Lehrerin stellte Fotos auf – stellvertretend für Schüler
Entstanden sind zumeist Zeichnungen, Aquarelle und Collagen passend zum Jubiläum, feiert Bargteheide doch in diesem Jahr die Verleihung der Stadtrechte vor 50 Jahren. „Was für eine wunderbare Idee, die geradezu perfekt in diese Zeit passt“, sagte Bürgermeisterin Birte Kruse-Gobrecht bei der Präsentation. Da sei zum einen die wichtige Rückbesinnung auf die Kunst in diesen Wochen der Corona-Krise. „Zum anderen ist der Automat natürlich ein schönes Geschenk zu unserem Stadtjubiläum.“
Wegen der weiterhin geltenden Abstands- und Schutzregeln sind die kleinen Künstler der Einweihung des Automaten jedoch ferngeblieben.

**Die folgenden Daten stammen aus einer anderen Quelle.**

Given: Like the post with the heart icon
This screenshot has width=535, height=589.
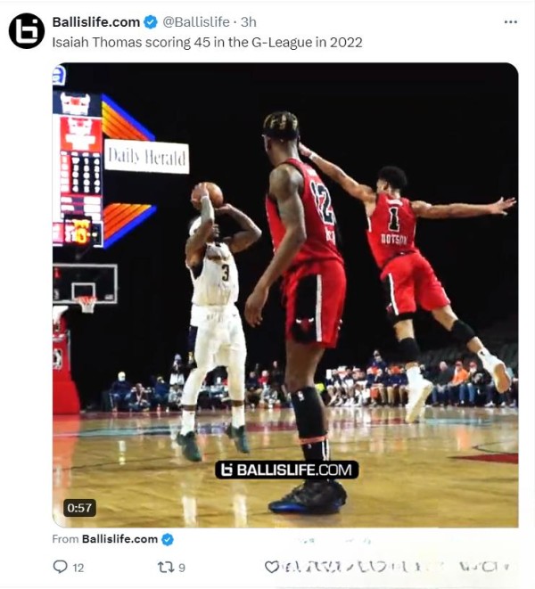Looking at the screenshot, I should (271, 567).
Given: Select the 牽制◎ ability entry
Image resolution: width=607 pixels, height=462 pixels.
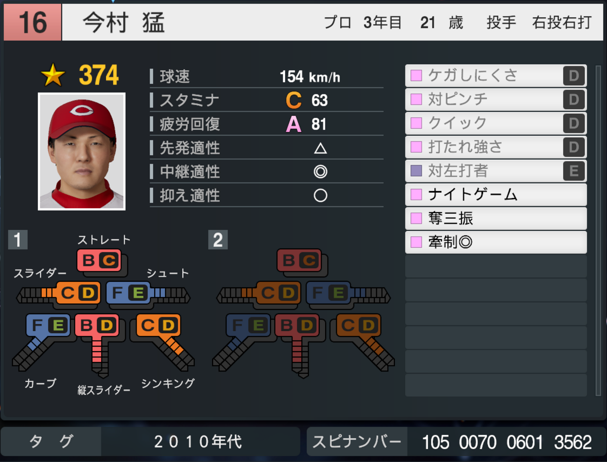Looking at the screenshot, I should 496,242.
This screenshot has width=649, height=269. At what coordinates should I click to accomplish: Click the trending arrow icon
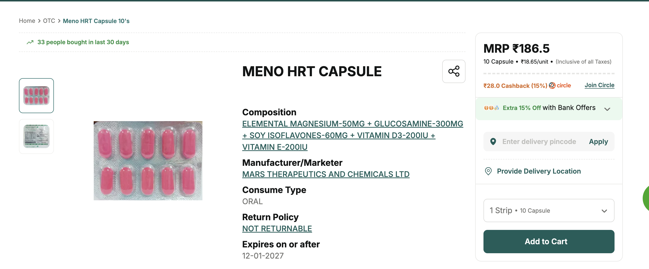click(x=30, y=42)
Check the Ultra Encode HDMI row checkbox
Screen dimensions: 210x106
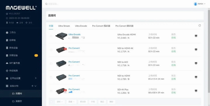(51, 36)
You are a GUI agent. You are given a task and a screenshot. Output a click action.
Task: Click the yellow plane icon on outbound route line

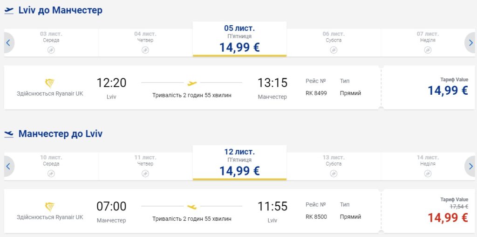coord(192,83)
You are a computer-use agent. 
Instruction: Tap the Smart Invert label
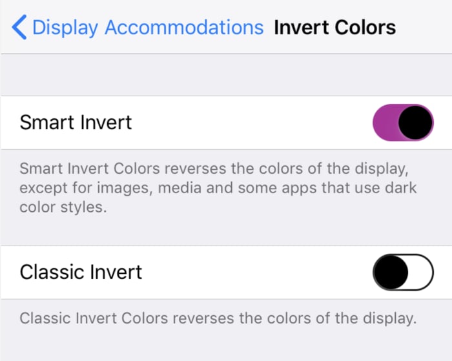click(x=76, y=122)
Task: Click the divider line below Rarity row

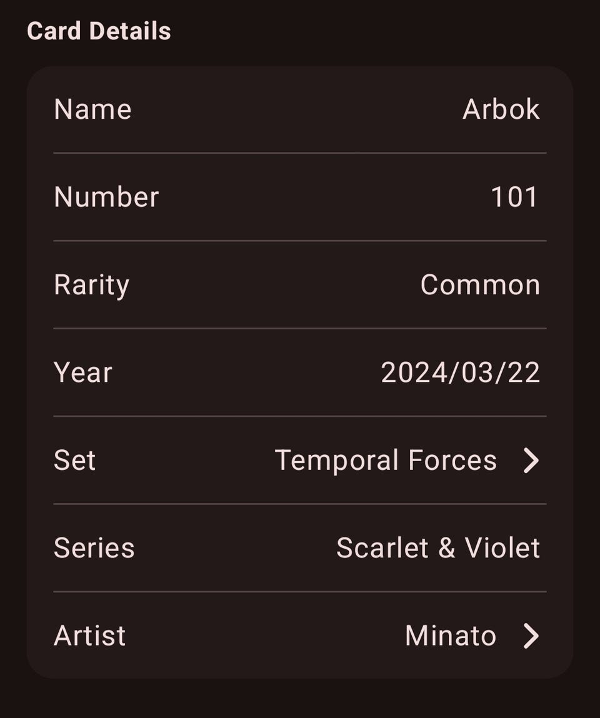Action: click(300, 328)
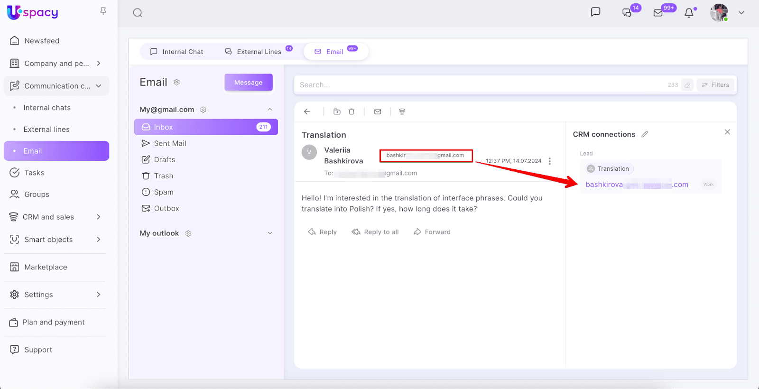Pin the sidebar using pin icon
759x389 pixels.
click(x=103, y=11)
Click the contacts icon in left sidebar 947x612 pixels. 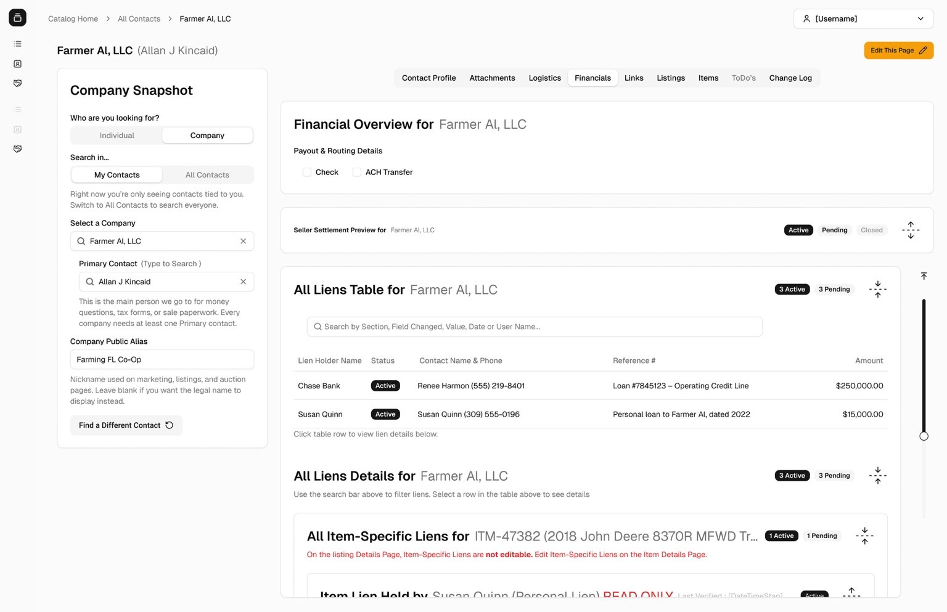tap(17, 63)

Doch stellvertretend für alle, die sich beteiligt haben, hatte Lehrerin Daniela Nährig fünf Fotos jener Schüler aufgestellt, die ihr auch persönliche Statements mit auf den Weg gaben.

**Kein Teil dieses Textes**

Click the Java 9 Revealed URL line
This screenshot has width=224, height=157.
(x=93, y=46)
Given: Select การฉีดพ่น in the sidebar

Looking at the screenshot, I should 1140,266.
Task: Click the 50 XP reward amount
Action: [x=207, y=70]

Erlöse aus Automaten werden an Partnerschule gespendet
„Die Arbeit an den Art-to-go-Karten hat mir viel Spaß gemacht“, schrieb etwa Neuntklässlerin Lena. „Vor allem in Zeiten von Corona war die Aufgabe eine gute Möglichkeit, sich abzulenken.“ So hätte sie viel Zeit gehabt, über das passende Design ihrer Arbeit nachzudenken und neue Techniken auszuprobieren. „Am besten gefällt mir aber, dass unsere Erlöse aus dem Kunstautomaten an unsere Partnerschule in Tansania gespendet werden“, fügte Lena noch hinzu.
Siebtklässlerin Kaja gestand, dass sie die Arbeit an den Kärtchen inspiriert habe, näher über Bargteheide und die Stadt umgebende Natur nachzudenken. Und Siebtklässlerin Birgit schwärmte, sie habe ihrer Fantasie „freien Lauf lassen“ und sich auf diese Weise in eine andere Welt fallenlassen können.

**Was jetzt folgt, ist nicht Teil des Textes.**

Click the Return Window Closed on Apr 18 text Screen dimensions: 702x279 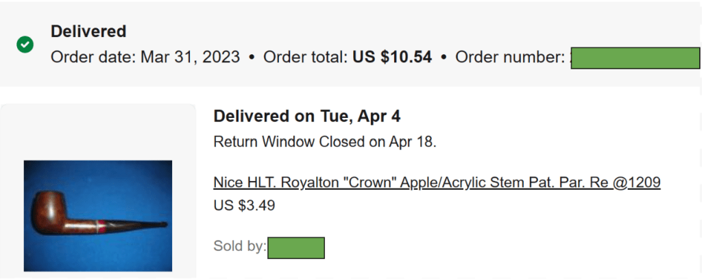point(325,143)
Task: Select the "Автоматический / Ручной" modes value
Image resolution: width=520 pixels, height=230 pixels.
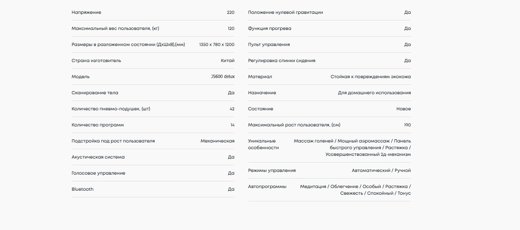Action: pyautogui.click(x=381, y=171)
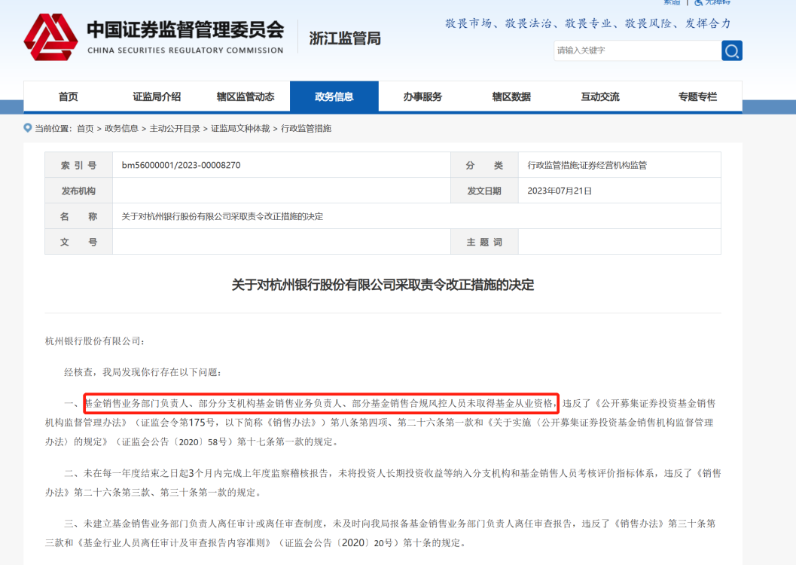Open the 办事服务 navigation item
The height and width of the screenshot is (565, 796).
(x=422, y=96)
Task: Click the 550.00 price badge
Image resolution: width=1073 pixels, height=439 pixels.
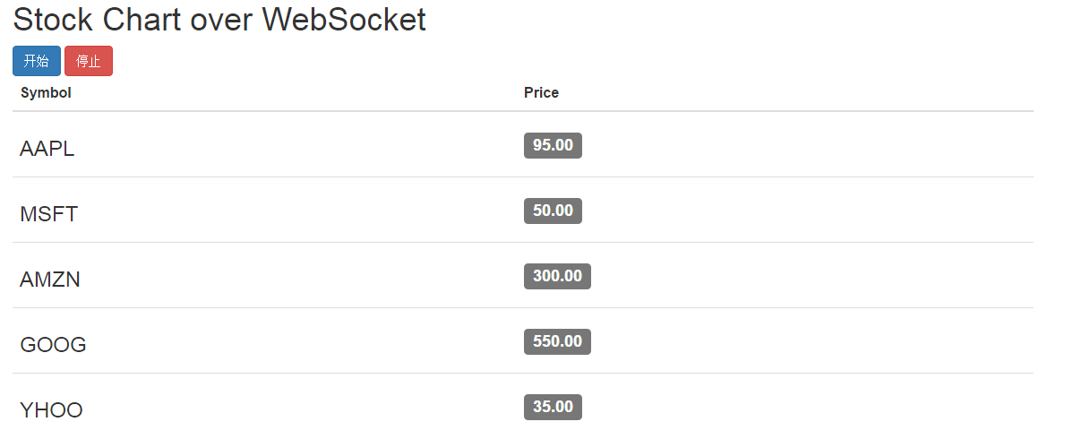Action: [557, 341]
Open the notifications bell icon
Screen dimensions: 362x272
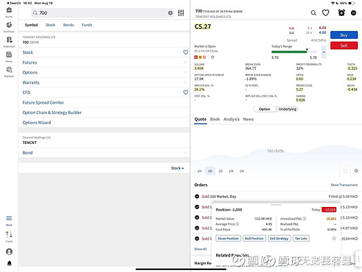click(x=9, y=263)
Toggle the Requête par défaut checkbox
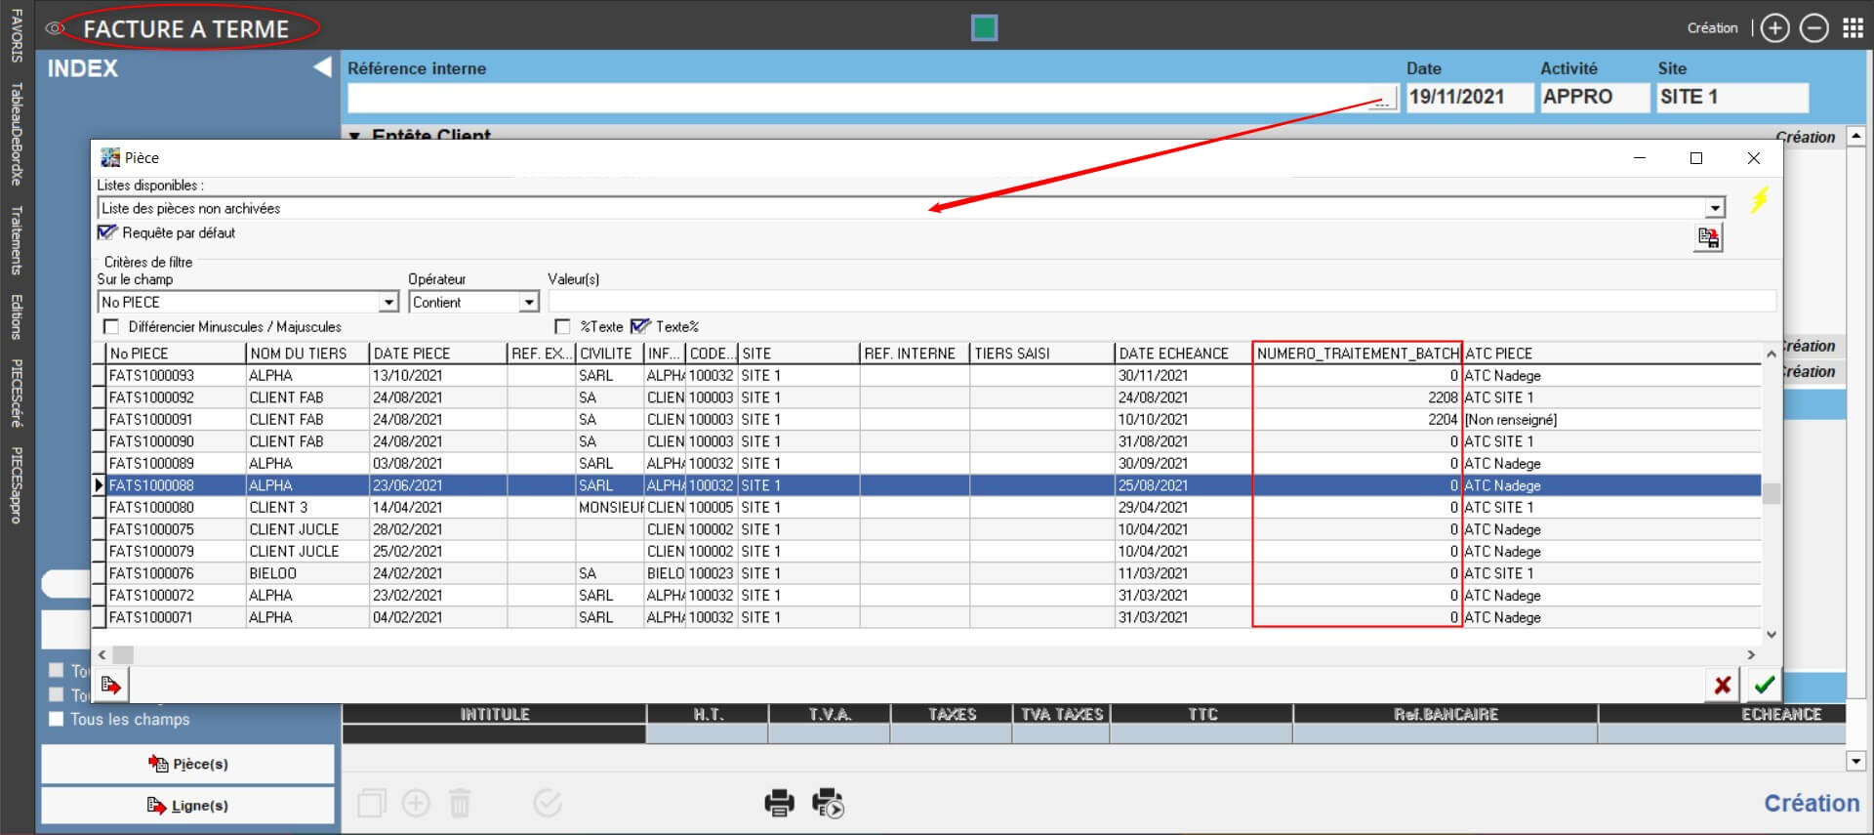This screenshot has width=1874, height=835. point(106,232)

Zwei Automatenschächte bestücken Bargteheider Künstler
Lars Kaiser, Projektleiter und Initiator der Kunstautomaten, zeigte sich denn auch beeindruckt vom Einfallsreichtum und Engagement der KGB-Schüler. „Schließlich ist es ja nicht ganz einfach, seinen kreativen Drang auf einen Kunstraum von 5 x 8 x 2 Zentimetern zu limitieren“, so der 45-Jährige.
Dabei haben sich die KGB-Schüler jedoch dermaßen ins Zeug gelegt, dass die Potsdamer Agentur dem Gymnasium statt einem der sechs Automatenschächte gleich zwei überlassen hat. Zwei weitere wurden von Tom Stellmacher und Lucia Schopp von dem im alten Stellwerk ansässigen Bargteheider Kunstkreis bestückt. „Zwar haben wir insgesamt 17 Mitglieder“, erklärte Stellmacher. „Die meisten bereiten sich aber gerade auf eine größere Ausstellung vor“. Die restlichen beiden Schächte wurden durch die Agentur Kunsttick mit Werken von regionalen und überregionalen Künstlern gefüllt. „Ich denke, so haben wir eine gute Mischung für den Bargteheider Automaten gefunden“, sagt Kaiser.
Initiator Lars Kaiser sichert sich alte Kästen für sein Projekt
Angefangen hatte der 45 Jahre alte Kunstorganisator 2001 mit einem alten Blumenautomaten an seiner Galerie in Berlin. „Die Idee kam so gut an, dass ich bald auf Zigarettenautomaten umgestellt habe, weil sich die einfach leichter beschaffen lassen“, erzählt Kaiser. Wenn sich irgendwo in Deutschland Automatenhändler aus dem Geschäft zurückziehen, ist er zur Stelle, um die alten Kästen für sein Kunstprojekt zu sichern.
In den vergangenen sieben Jahren hat sich die Idee rasant verbreitet. Inzwischen hängen bereits mehr als 230 der umfunktionierten Automaten in 30 Städten von fünf europäischen Ländern – demnächst sogar in Neuseeland. Der Agentur liegen drei Anfragen aus Christchurch und Auckland vor. „Es ist schön, dass sich die Idee nun sogar auf andere Kontinente fortpflanzt“, sagt Lars Kaiser. Die Möglichkeit, für einen Stückpreis von nur vier Euro kleine, originelle Unikate als Geschenke oder Mitbringsel ordern zu können, begeistert zunehmend Menschen auf der ganzen Welt.